I'm still asking: Where and why did they go? Here is the story: the Bories village is composed of seven groupings of huts, each having a very precise function: houses, stables, barns, goat shelters, tanning mills, bake houses - the whole social and economic system build laboriously from limestone, and it all was abandoned by its inhabitants about 150 years ago. Classified as a Historical Monument by the French Government, it includes an impressive collection of archived documents none of which tells WHY??? The Bories village in France isn't the only abandoned place on Earth: Brochs, Trullis, Cabanes, Cleits, Giren are scattered around the world. Wherever you spot them, you are hit by the patience and dexterity of those who created them and the enigma that surrounds their abandonment. Visiting abandoned places - ancient but also modern - is becoming more and more popular tourism nowadays. Ghost towns in the former USSR and in the US, orphaned mine sites in Canada, post-Chernobyl villages attract by their macabre beauty. As the DirJournal blog says, "There are mainly two reasons why people suddenly or little by little leave the place where they used to live for years or even generations: that's the danger and economic factors."
My blog is dedicated to
"These were thy charms - but all these charms are fled."
Oliver Goldsmith, "The Deserted Village"

Monday, May 24, 2010

Operation Come Home




This was my first time attending their event: “Operation Come Home” Annual General Meeting, St. Brigid’s Centre for the Arts and Humanities, May 12, 2010. Typical order of business: reports, budget, administrative questions, thanks to supporters… “Operation Come Home” would like to thank the homeless youth of Ottawa who in their struggles courageously hold out a beacon of hope for their future. We strive to support your dreams,” – says Elspeth McKay, its Executive Director. I’m sitting behind them: those who identified “eviction by parents or guardians, parental conflict or conflict with family as the most prominent reasons for their homelessness” (“From Homeless to Home”, research by Social Sciences and Humanities Research Council of Canada, Alliance to End Homelessness, Carleton University and U Ottawa). According to the data provided by Alliance to End Homelessness, the number of homeless youth grew by 27% since 2008 and continues to grow.
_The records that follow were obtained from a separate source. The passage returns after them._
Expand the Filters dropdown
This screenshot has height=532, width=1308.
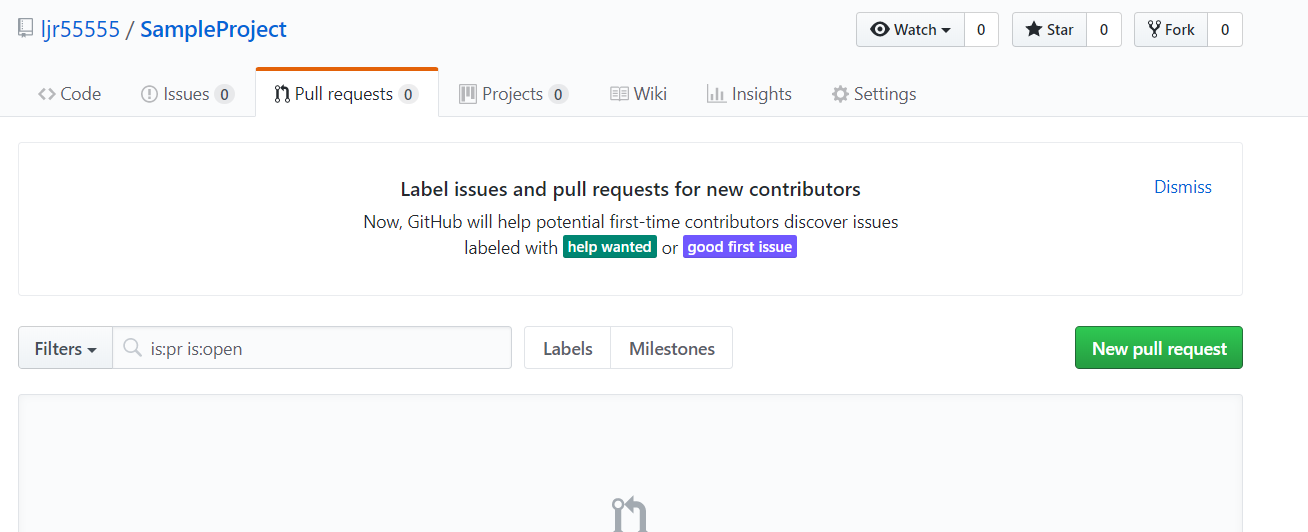click(x=65, y=349)
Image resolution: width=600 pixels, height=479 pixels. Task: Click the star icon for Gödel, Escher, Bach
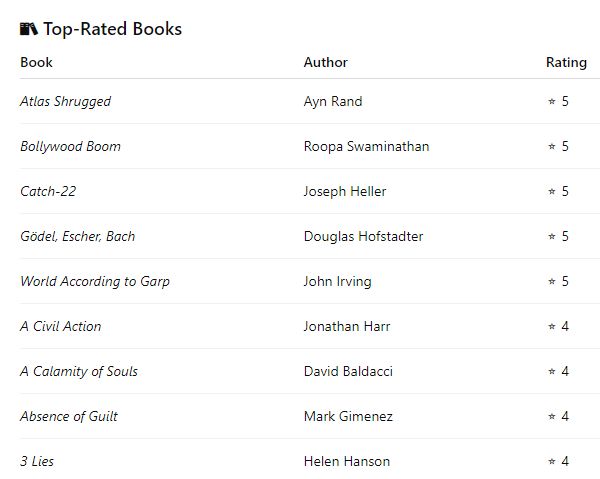pyautogui.click(x=551, y=237)
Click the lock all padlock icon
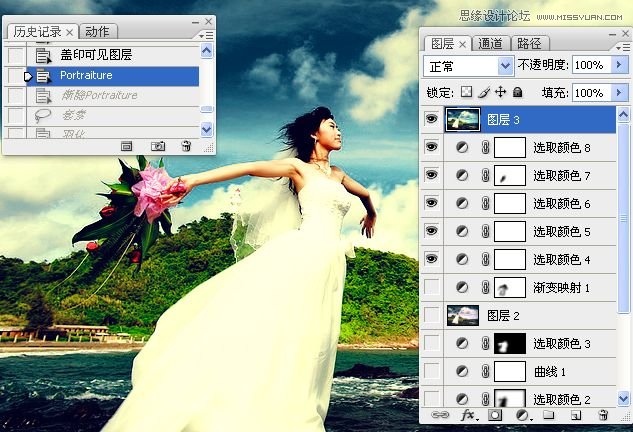This screenshot has height=432, width=633. tap(518, 92)
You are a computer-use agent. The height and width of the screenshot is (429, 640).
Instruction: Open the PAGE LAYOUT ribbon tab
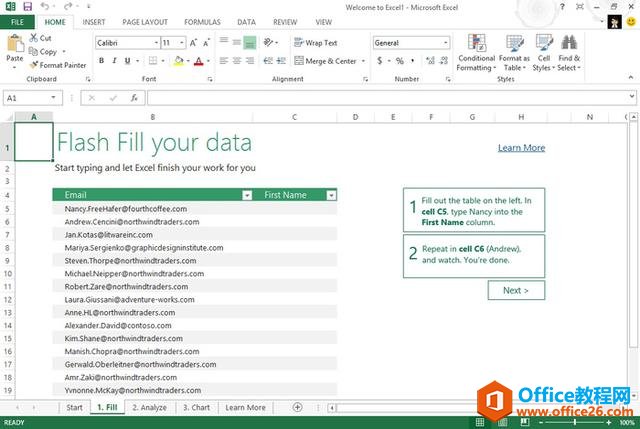(x=145, y=21)
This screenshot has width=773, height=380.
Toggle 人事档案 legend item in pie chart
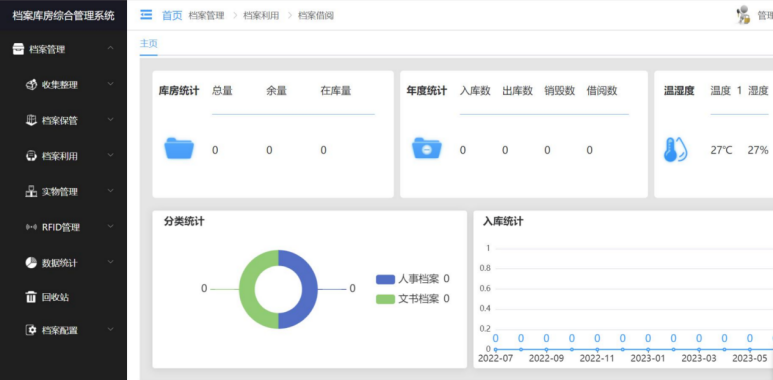pyautogui.click(x=413, y=279)
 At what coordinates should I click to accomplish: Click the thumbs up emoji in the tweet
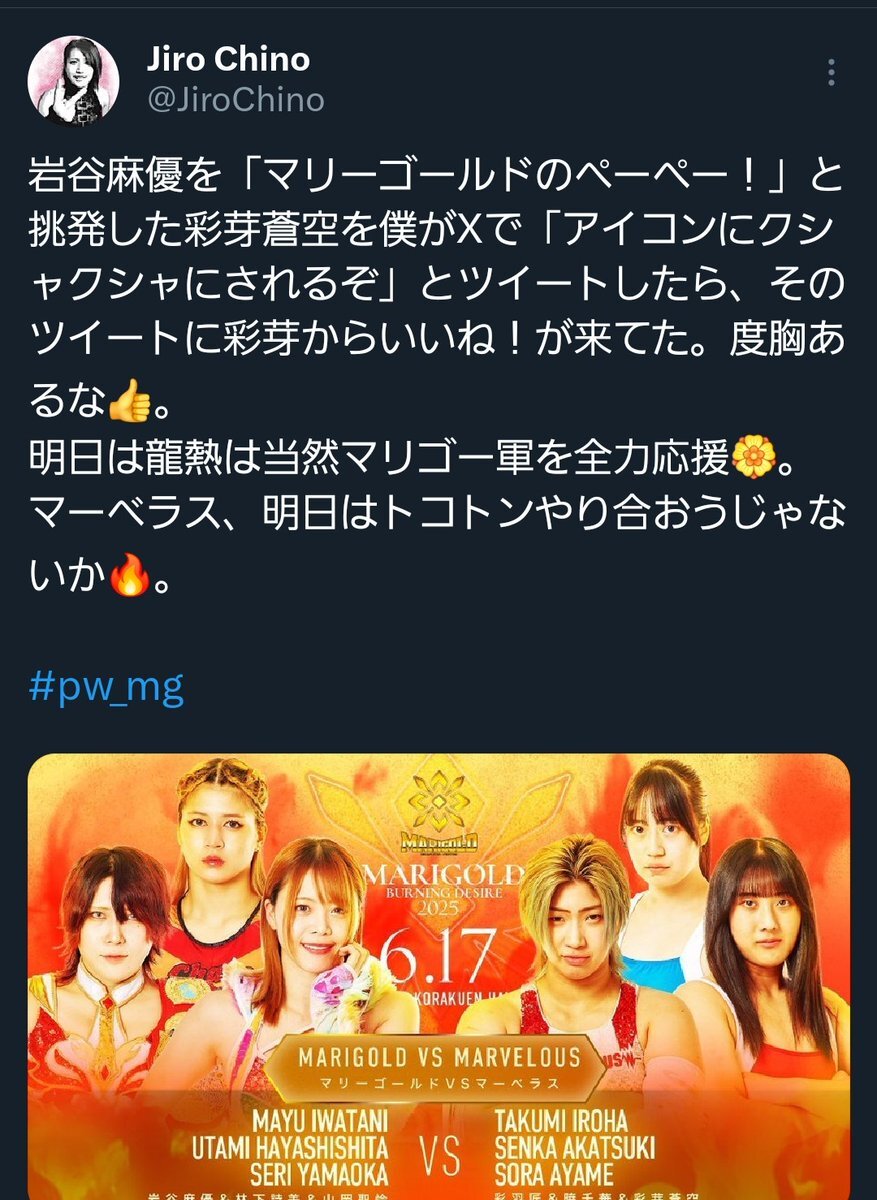coord(129,404)
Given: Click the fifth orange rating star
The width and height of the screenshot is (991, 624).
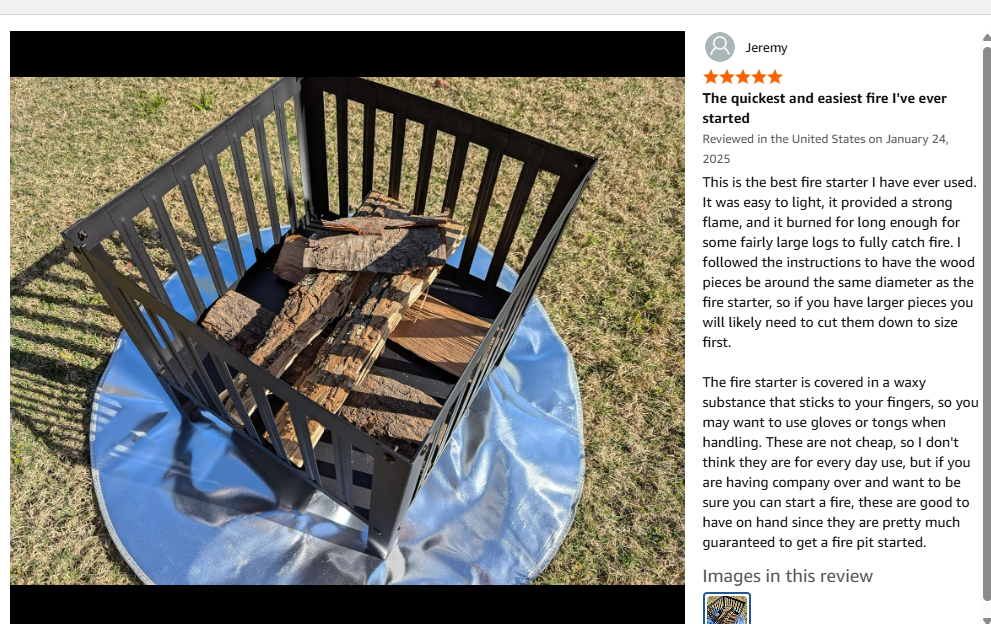Looking at the screenshot, I should click(775, 77).
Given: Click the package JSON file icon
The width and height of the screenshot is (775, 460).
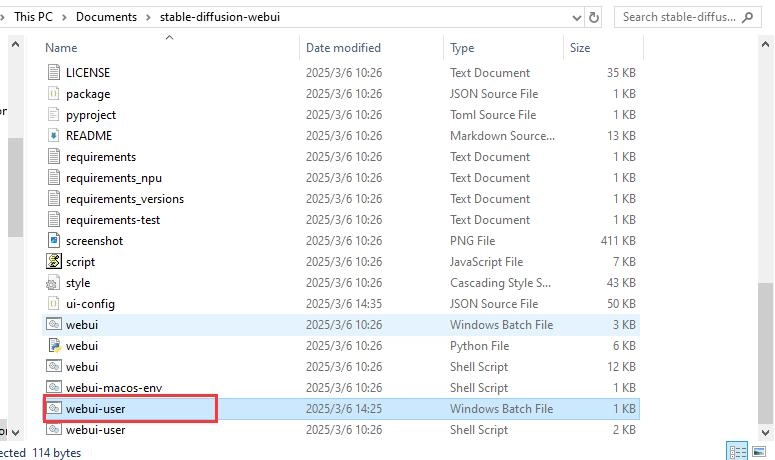Looking at the screenshot, I should [54, 94].
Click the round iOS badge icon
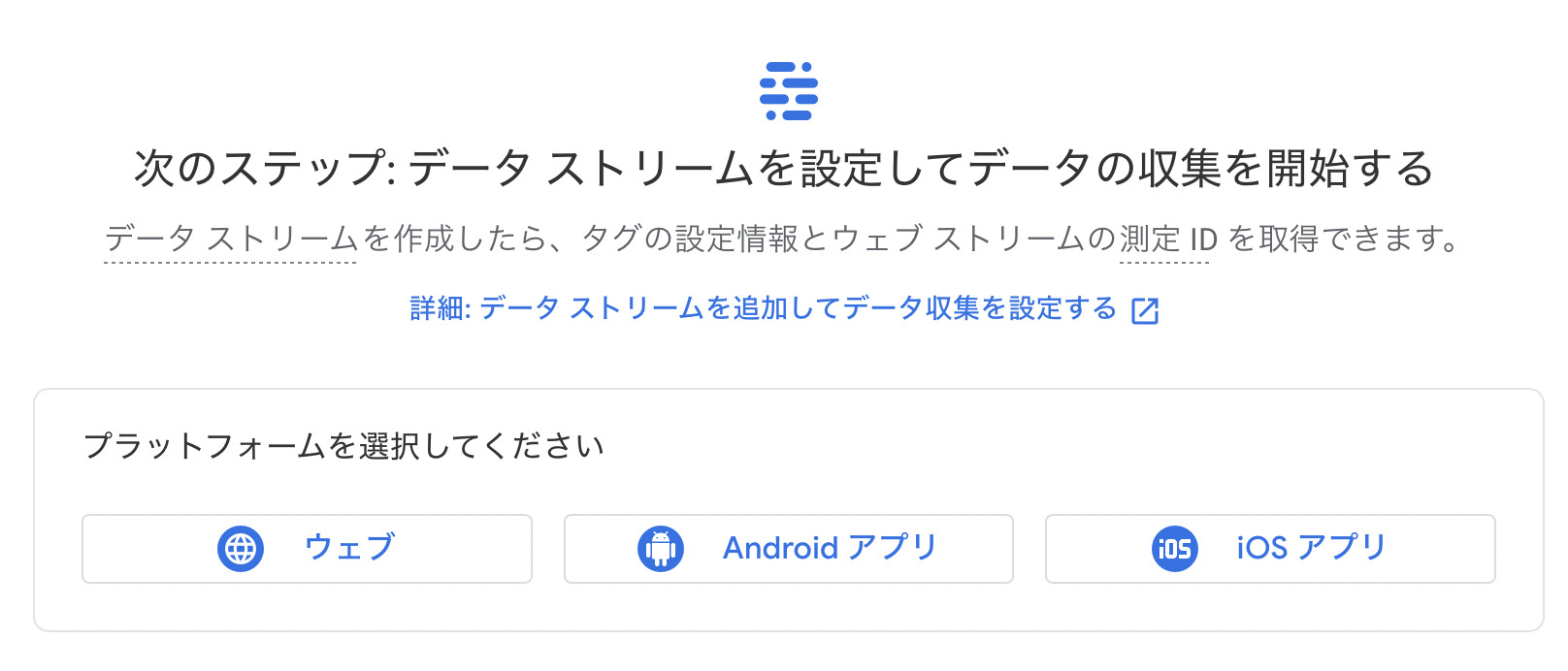This screenshot has width=1568, height=671. (1175, 549)
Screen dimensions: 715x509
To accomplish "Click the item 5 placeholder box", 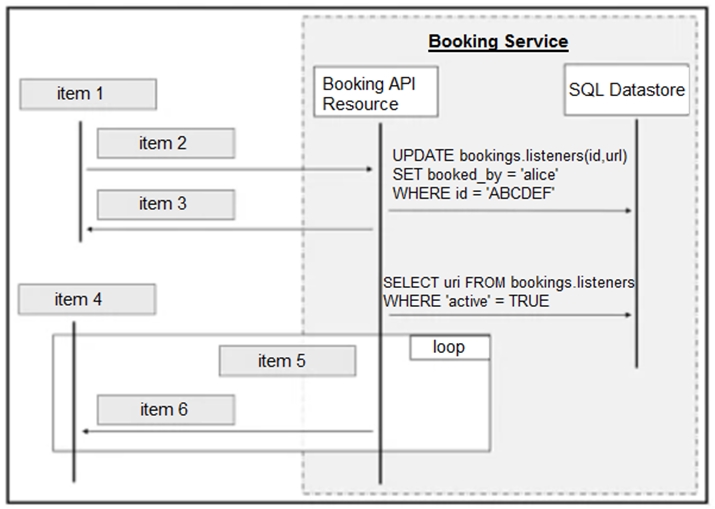I will 287,361.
Operation Come Home” (OCH) is a non-profit charitable organization working to help more than 350 street-involved and at-risk youth, ages 16-30 from all over Canada, preventing them from homelessness. “Preventing homeless youth from becoming homeless adults,” – Elspeth often says: it reflects the OCH mission very clearly. She said this when I first met her as our guest speaker at Algonquin. She was talking during our CSR class about two social enterprise ventures for OCH: BottleWorks and BeadWorks, successful both financially and socially. The enterprises employ more than 100 youth. Many of the youth that have started working have found a place of their own to live and have had the ability to find a steady job as a result of working in one of the enterprises. BottleWorks was short listed as one of the top 12 social enterprises across Canada.

Originally called Operation Go Home, the organization recently changed its name to Operation Come Home to emphasize the need to maintain its original mandate: OCH remains the only organization in Canada to reunite youth with their families through its Reunite program.

Sitting behind these young men and women I was so emotional that I forgot about my camera. I wouldn’t've been able to take pictures anyways, as at some point I found myself crying. Thanks Ashley for sharing yours.